• [TASK]:
Everything in the records below from the line containing "Tap the star icon below 提醒谁看" through the line containing "Instruction: Click the MULTISIG row label" is to be reproduced exactly, those two lines included; no picture is to be copied.

• [RECORDS]:
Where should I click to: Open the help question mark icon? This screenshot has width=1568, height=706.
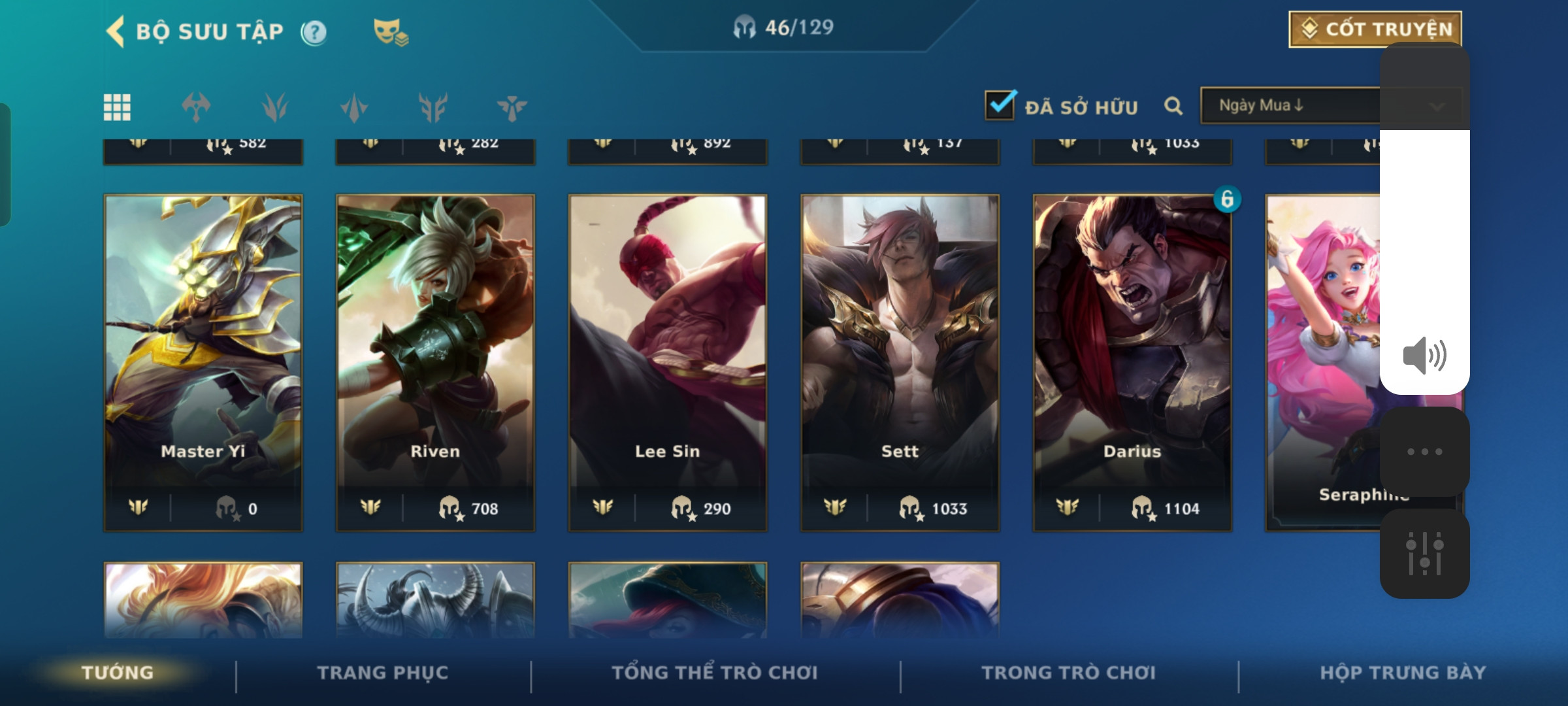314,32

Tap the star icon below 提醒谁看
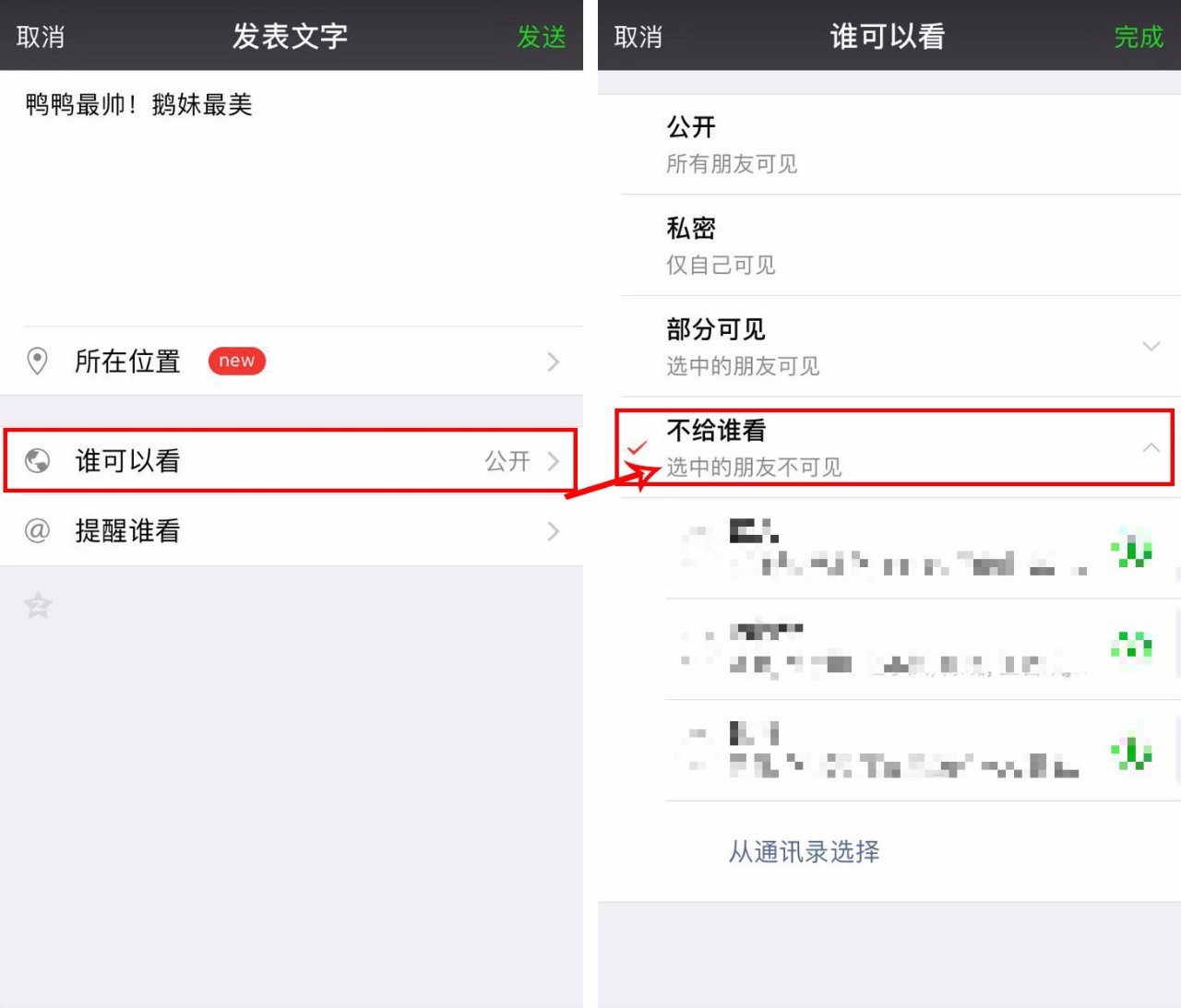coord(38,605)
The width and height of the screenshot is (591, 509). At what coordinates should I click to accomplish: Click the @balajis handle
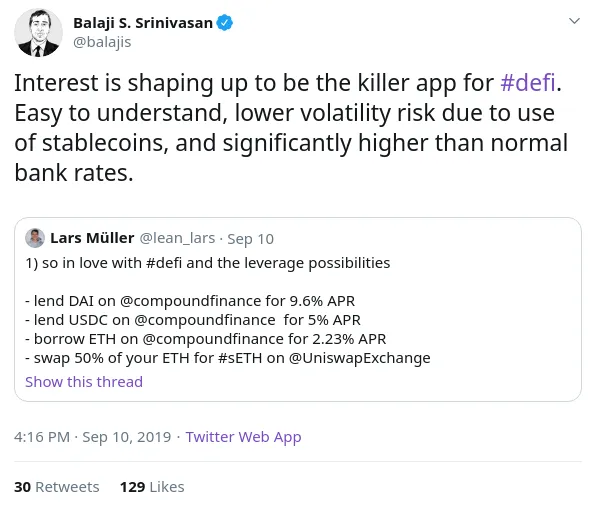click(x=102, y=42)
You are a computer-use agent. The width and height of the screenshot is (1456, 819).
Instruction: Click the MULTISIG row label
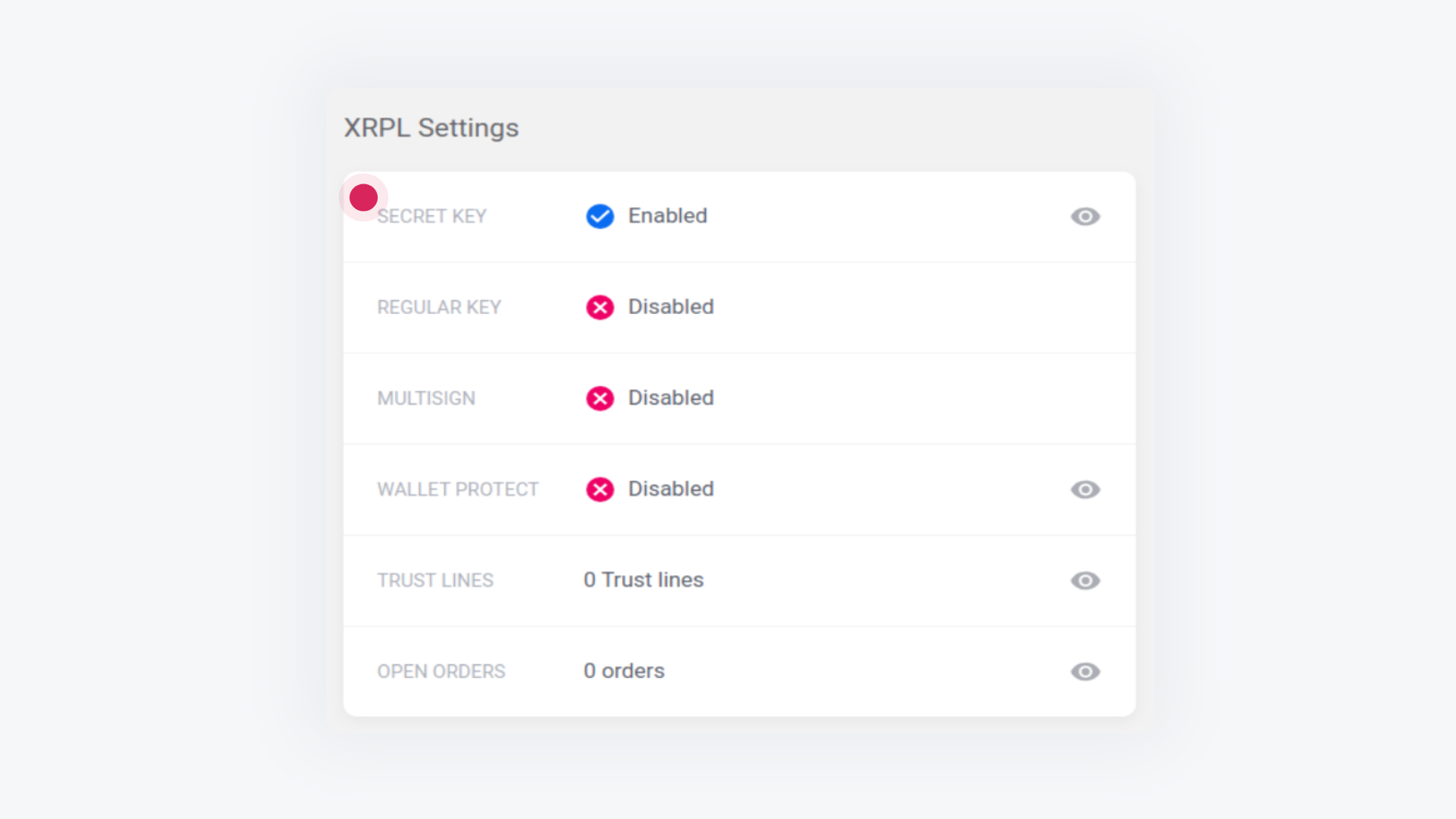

---

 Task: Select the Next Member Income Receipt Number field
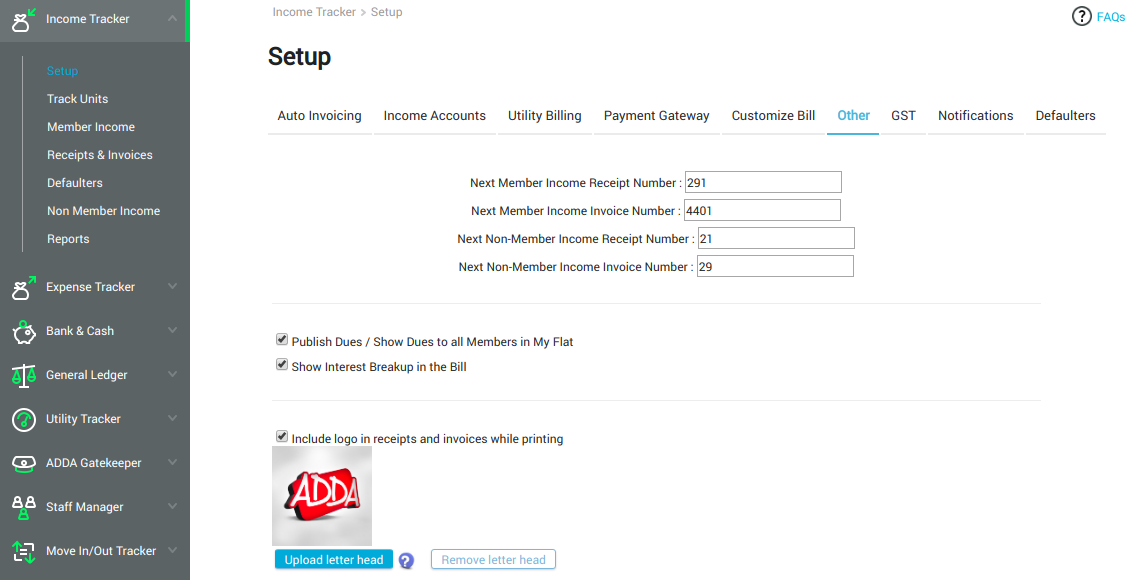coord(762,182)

...

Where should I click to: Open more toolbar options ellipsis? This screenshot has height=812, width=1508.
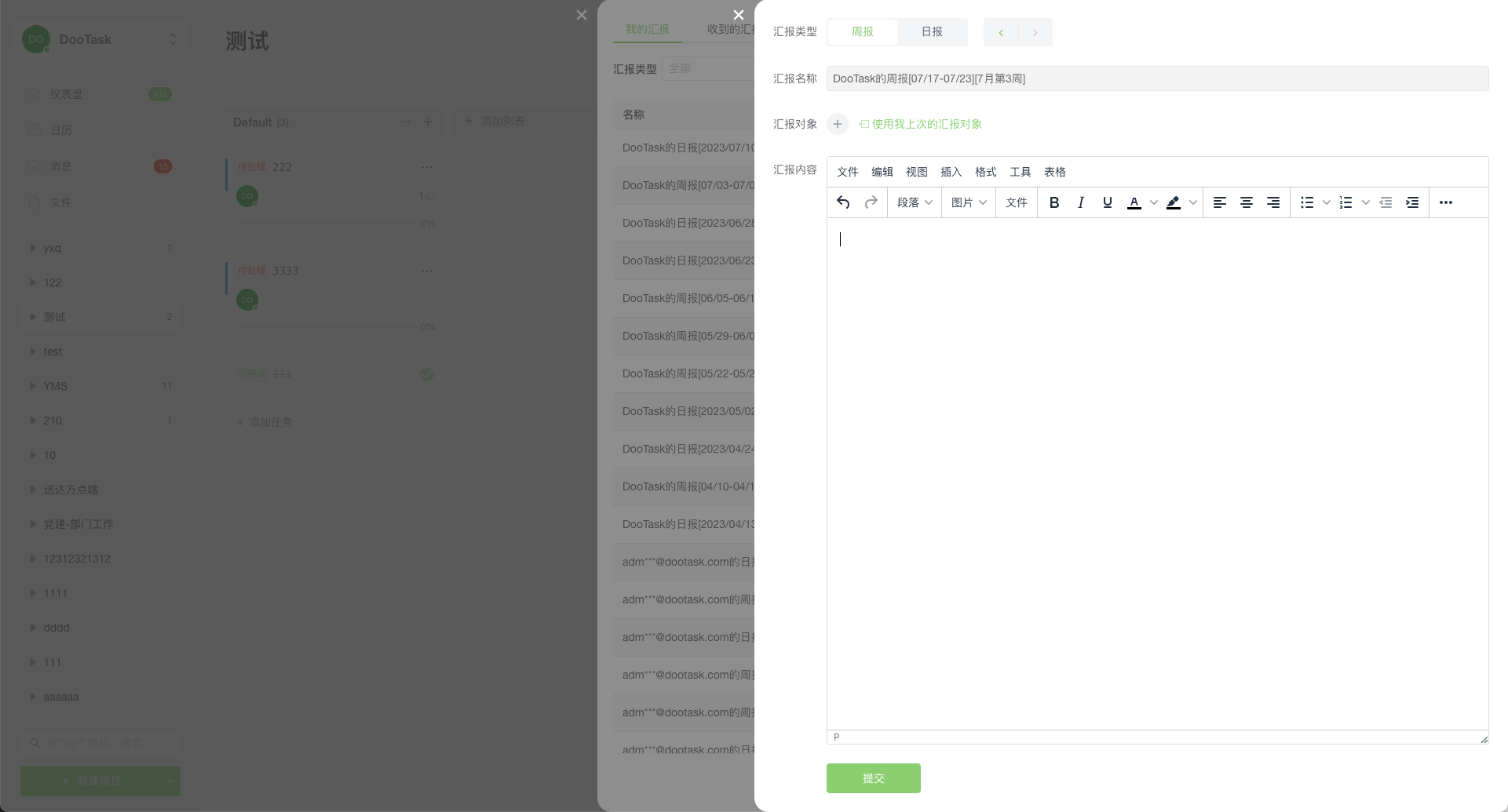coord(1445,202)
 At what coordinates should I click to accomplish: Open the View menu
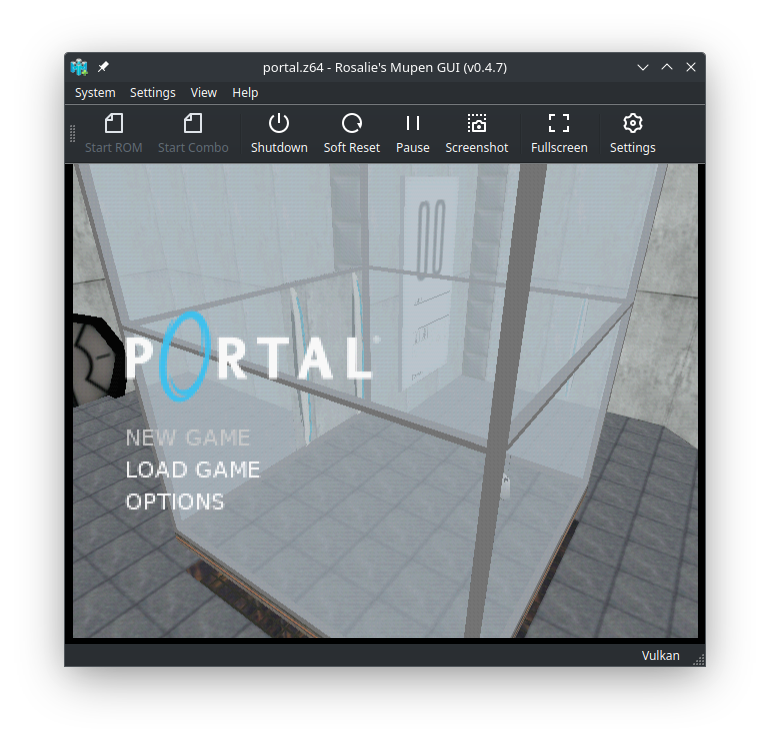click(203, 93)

• [RESPONSE AREA]:
Tap the star icon below 提醒谁看
coord(38,605)
The width and height of the screenshot is (591, 509). At what coordinates should I click to accomplish: Click the @balajis handle
click(x=102, y=42)
You are a computer-use agent. The width and height of the screenshot is (1456, 819).
Instruction: Click the MULTISIG row label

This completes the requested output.